Entries supplied:
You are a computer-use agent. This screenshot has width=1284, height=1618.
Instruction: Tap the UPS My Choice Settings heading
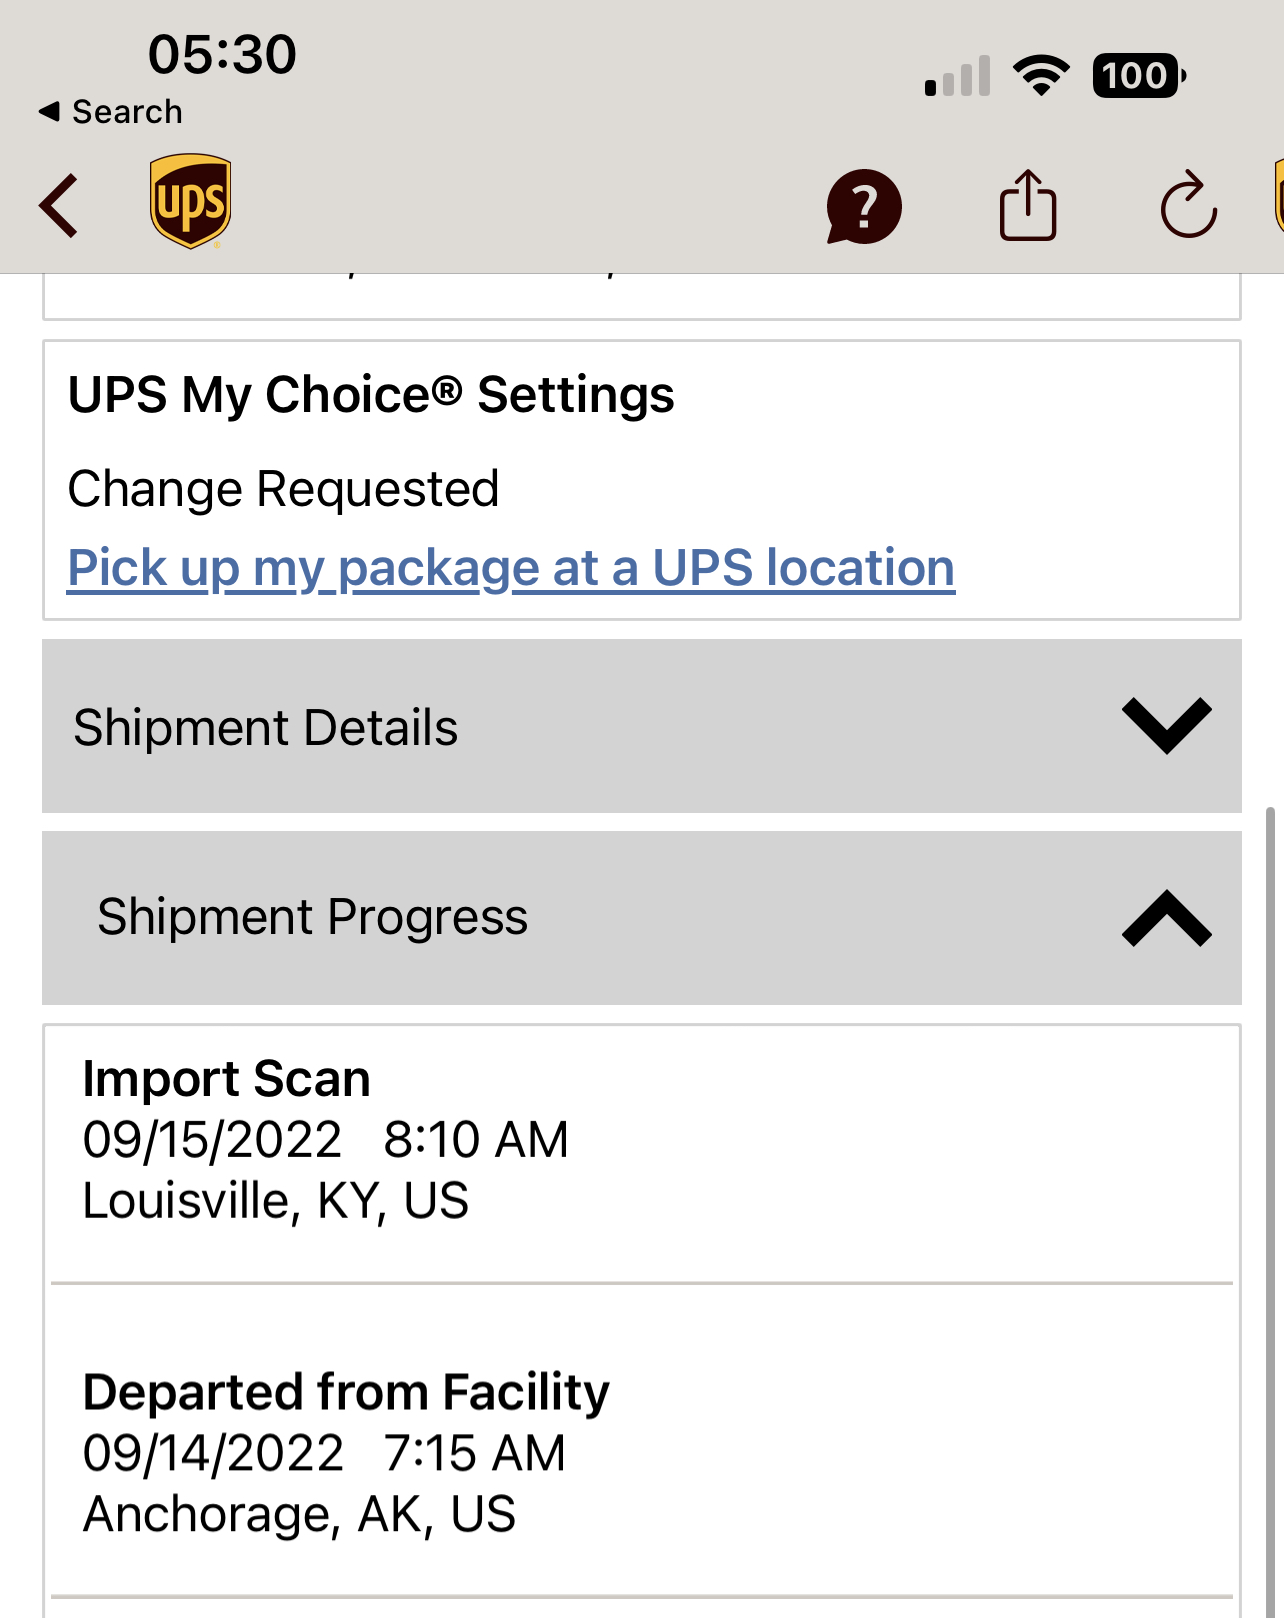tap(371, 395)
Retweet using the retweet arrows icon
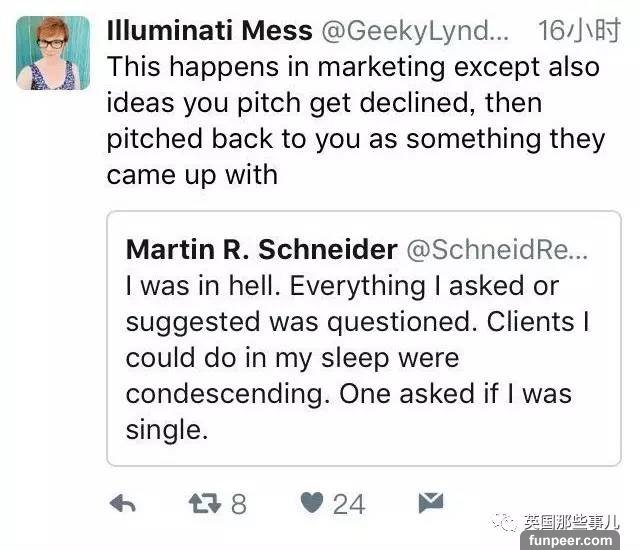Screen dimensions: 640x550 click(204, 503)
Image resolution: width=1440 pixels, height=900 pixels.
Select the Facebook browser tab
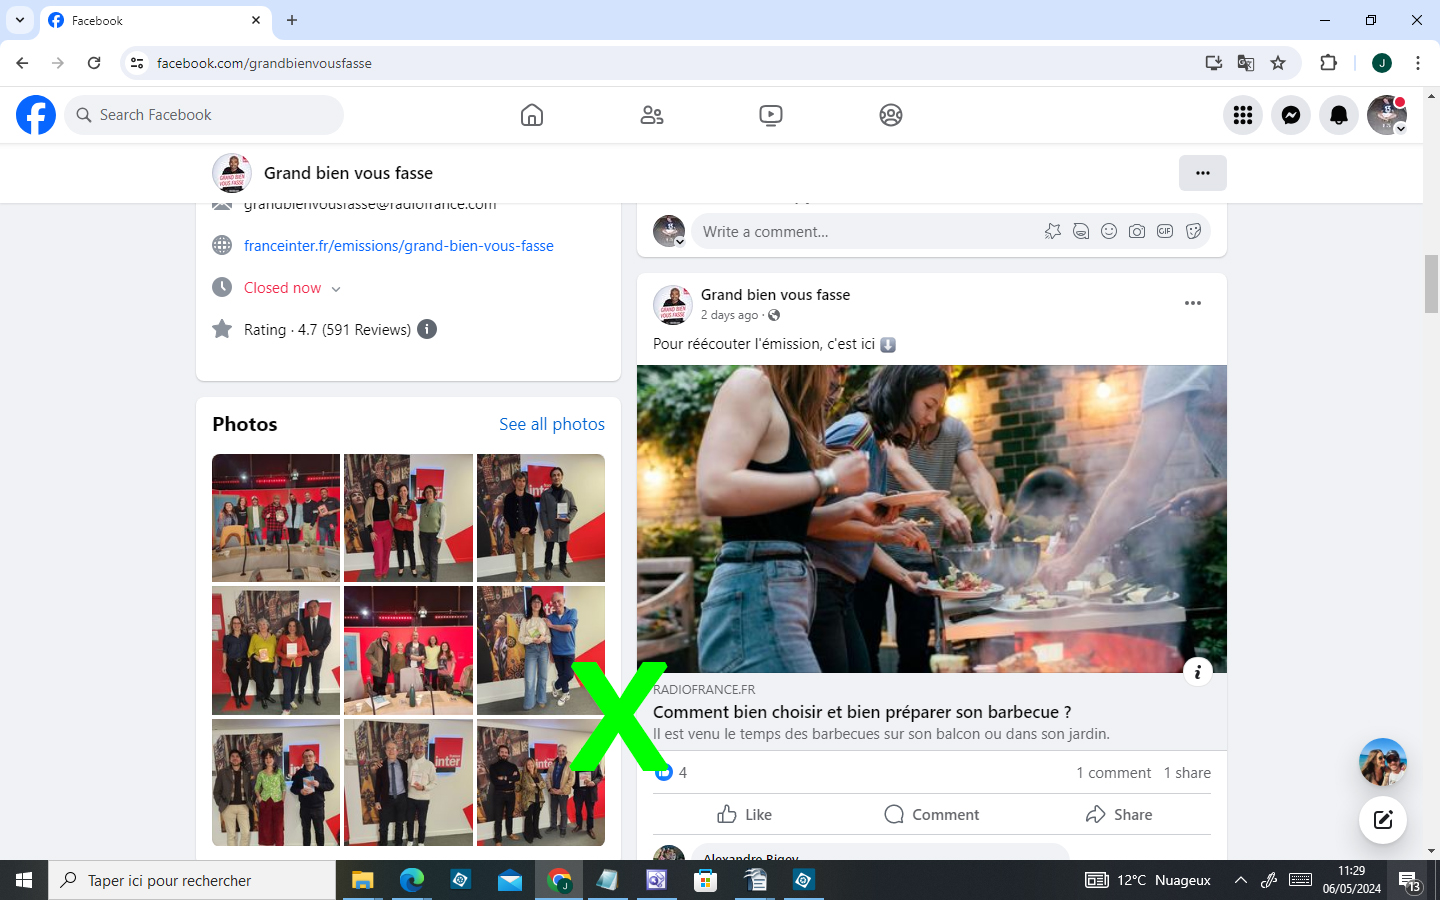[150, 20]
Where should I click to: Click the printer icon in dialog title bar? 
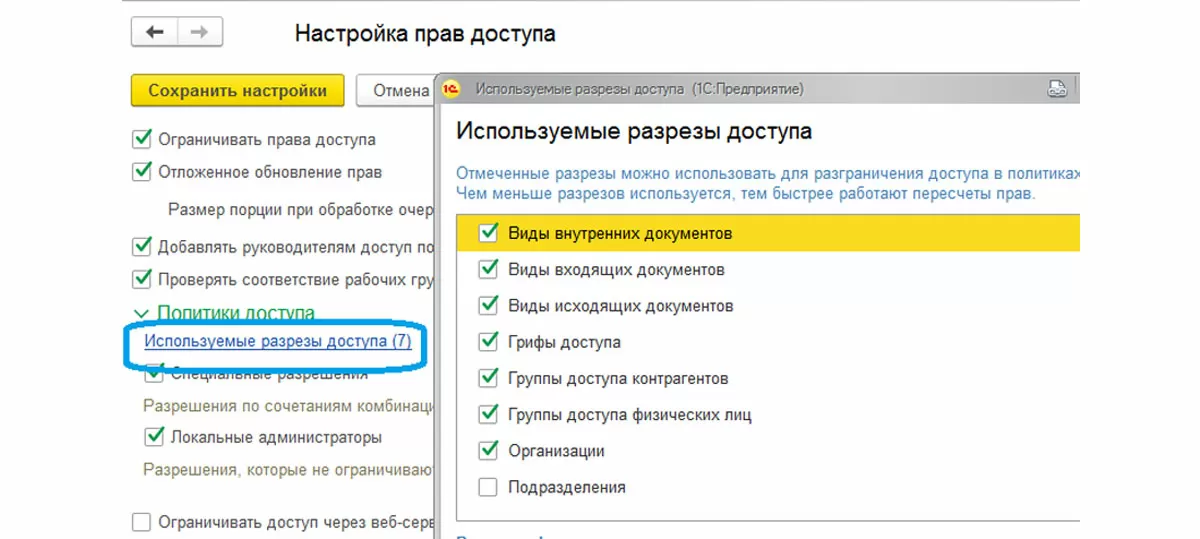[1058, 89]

* * *

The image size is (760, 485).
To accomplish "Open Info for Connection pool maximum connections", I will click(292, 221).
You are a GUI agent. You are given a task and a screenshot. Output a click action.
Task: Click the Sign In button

==

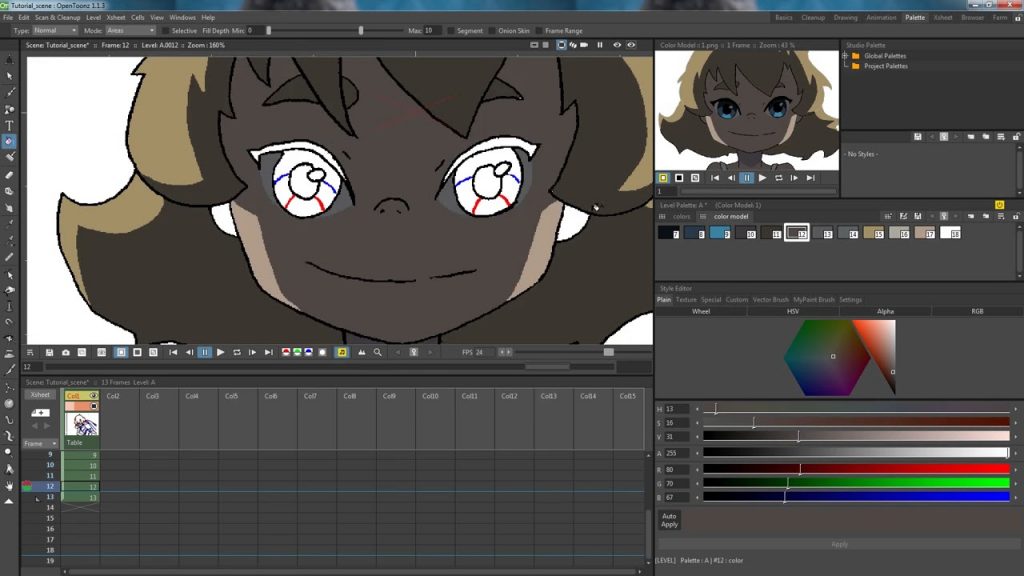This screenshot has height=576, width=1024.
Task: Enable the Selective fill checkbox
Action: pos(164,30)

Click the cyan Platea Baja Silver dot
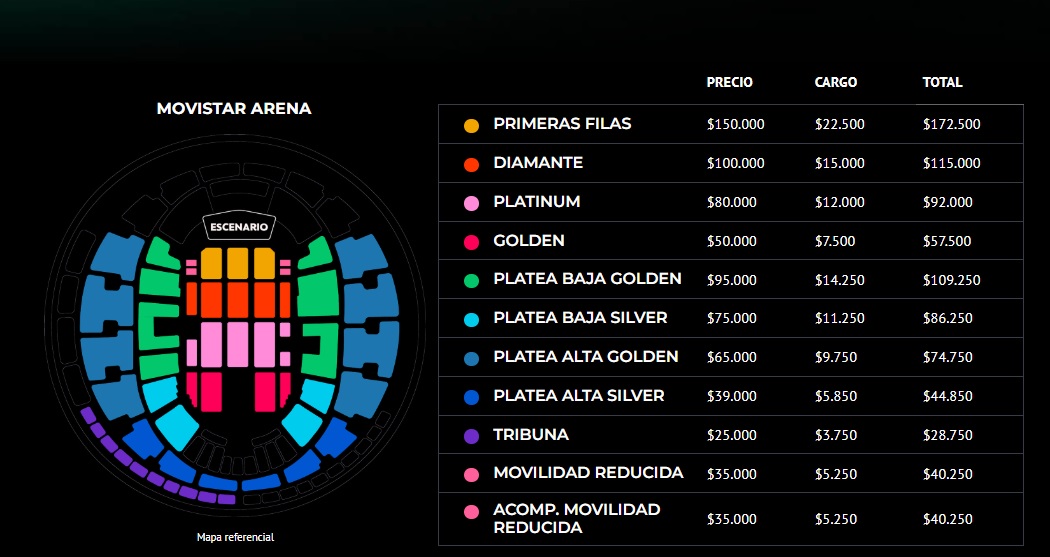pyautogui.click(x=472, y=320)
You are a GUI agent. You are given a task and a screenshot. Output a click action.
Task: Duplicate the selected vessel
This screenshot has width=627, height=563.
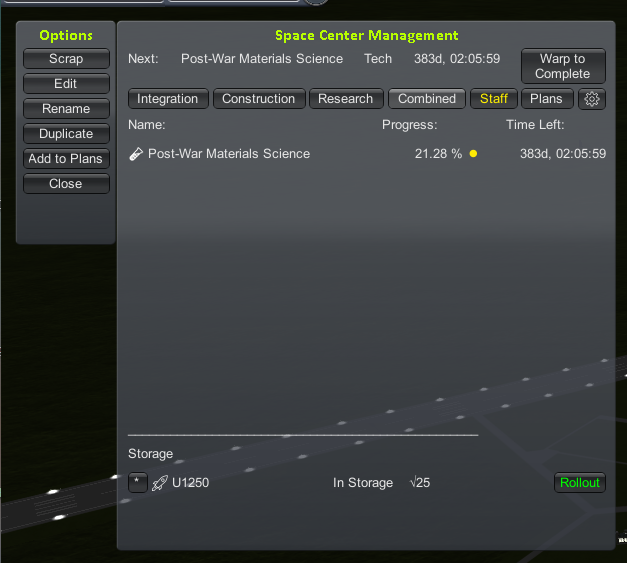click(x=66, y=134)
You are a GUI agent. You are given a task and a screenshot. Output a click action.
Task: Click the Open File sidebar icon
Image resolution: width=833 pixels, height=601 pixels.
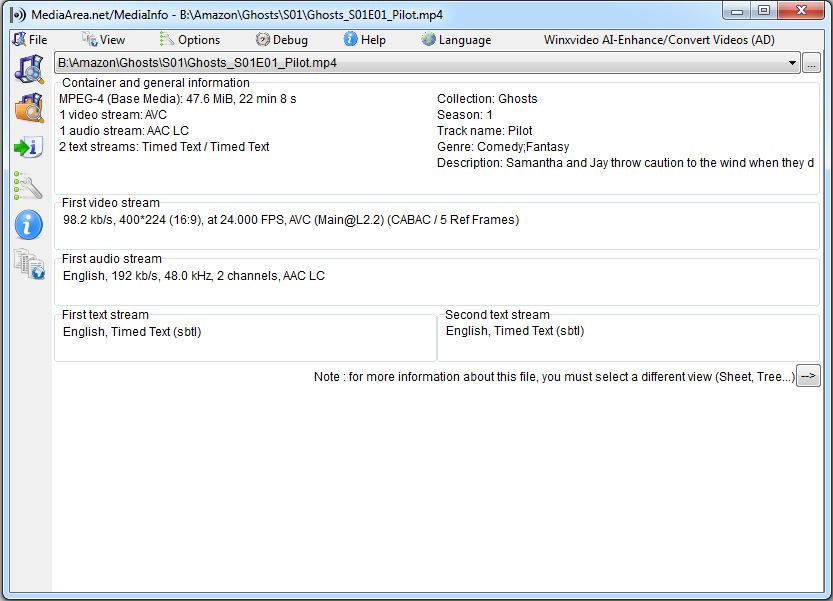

To do: Take the entries above and copy exactly the lines starting at the one with "Click the cyan Platea Baja Silver dot" and ending at the one with "Image resolution: width=833"; nothing outside that span, and no pictures.

Exercise answer:
Click the cyan Platea Baja Silver dot
pyautogui.click(x=472, y=320)
You are a GUI agent. You are given a task and a screenshot. Output a click action.
Task: Duplicate the selected vessel
This screenshot has width=627, height=563.
click(x=66, y=134)
You are a GUI agent. You are given a task and a screenshot. Output a click action.
Task: Click the Open File sidebar icon
Image resolution: width=833 pixels, height=601 pixels.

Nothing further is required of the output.